If the retailer allows you to specify delivery-time windows, consider doing so to avoid having packages sit outside for extended periods.
These steps may sound basic, but they are by no means a given: Fewer than half of Americans consider the timing of deliveries, less than a third have a doorbell camera, and nearly one-fifth take no precautions to prevent package theft, according to the research.
Tech vendors are stepping up to help. One example is
Arrive AI, which develops smart mailboxes for last-mile delivery and pickup.

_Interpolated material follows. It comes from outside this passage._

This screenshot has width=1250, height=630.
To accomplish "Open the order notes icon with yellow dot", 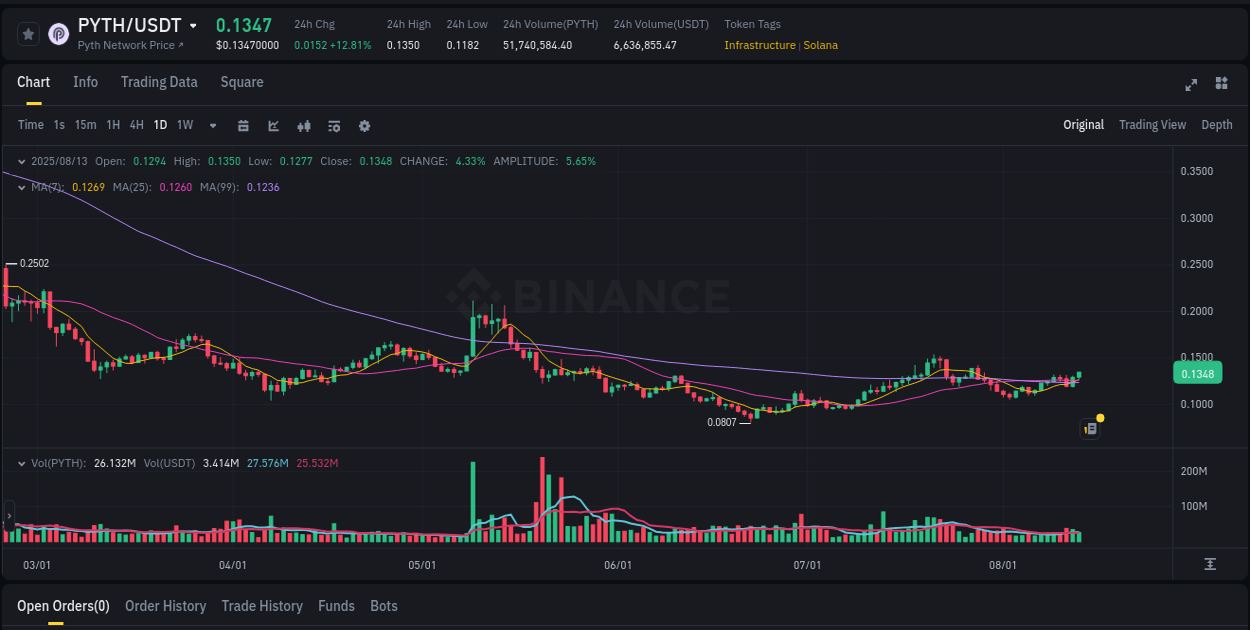I will [1090, 428].
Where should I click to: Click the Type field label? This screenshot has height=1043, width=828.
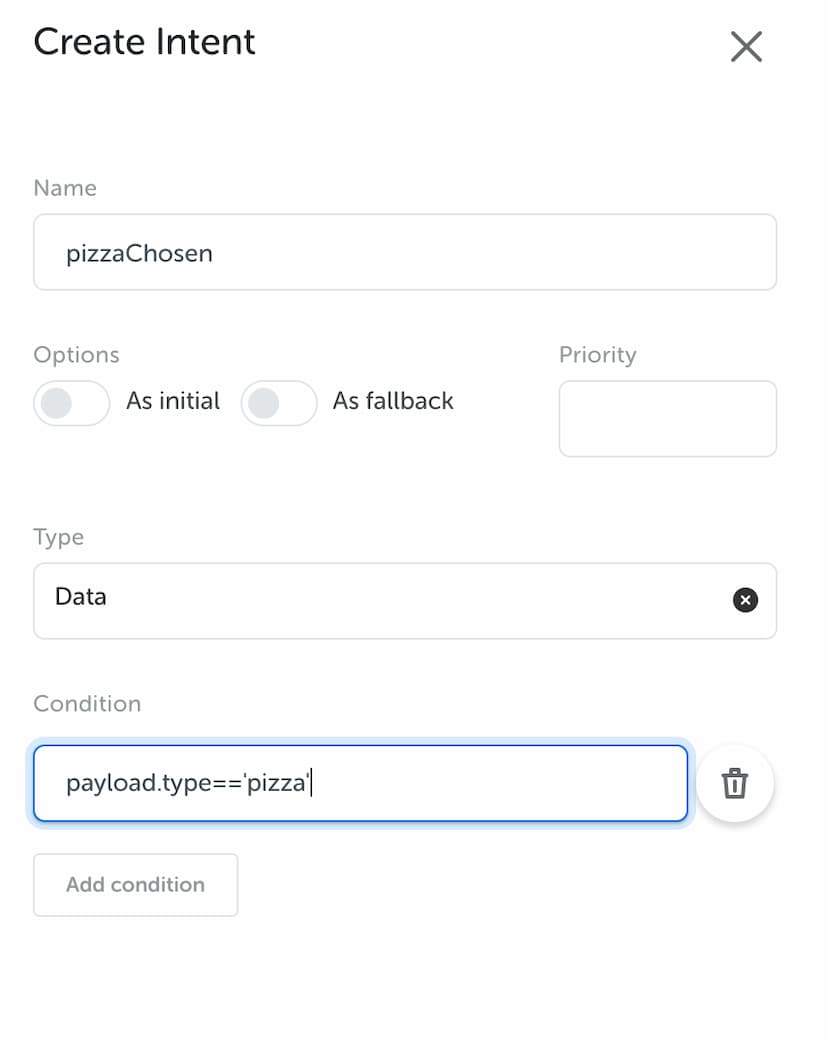(59, 537)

The company says its Mailbox-as-a-Service (MaaS) platform will revolutionize the last mile by building a network of parcel-storage boxes that can be accessed by people, drones, or robots. In a nutshell: Packages are placed into a weatherproof box via drone, robot, driverless carrier, or traditional delivery method—and no one other than the rightful owner can access it.
Although the platform is still in development, the company already offers solutions for business clients looking to secure high-value deliveries and sensitive shipments. The health-care industry is one example: Arrive AI offers secure drone delivery of medical supplies, prescriptions, lab samples, and the like to hospitals and other health-care facilities. The platform provides real-time tracking, chain-of-custody controls, and theft-prevention features. Arrive is conducting short-term deployments between logistics companies and health-care partners now, according to a company spokesperson.
The MaaS solution has a pretty high cool factor. And the common-sense best practices just seem like solid advice. Maybe combining both is the key to a more secure last mile—during peak shipping season and throughout the year as well.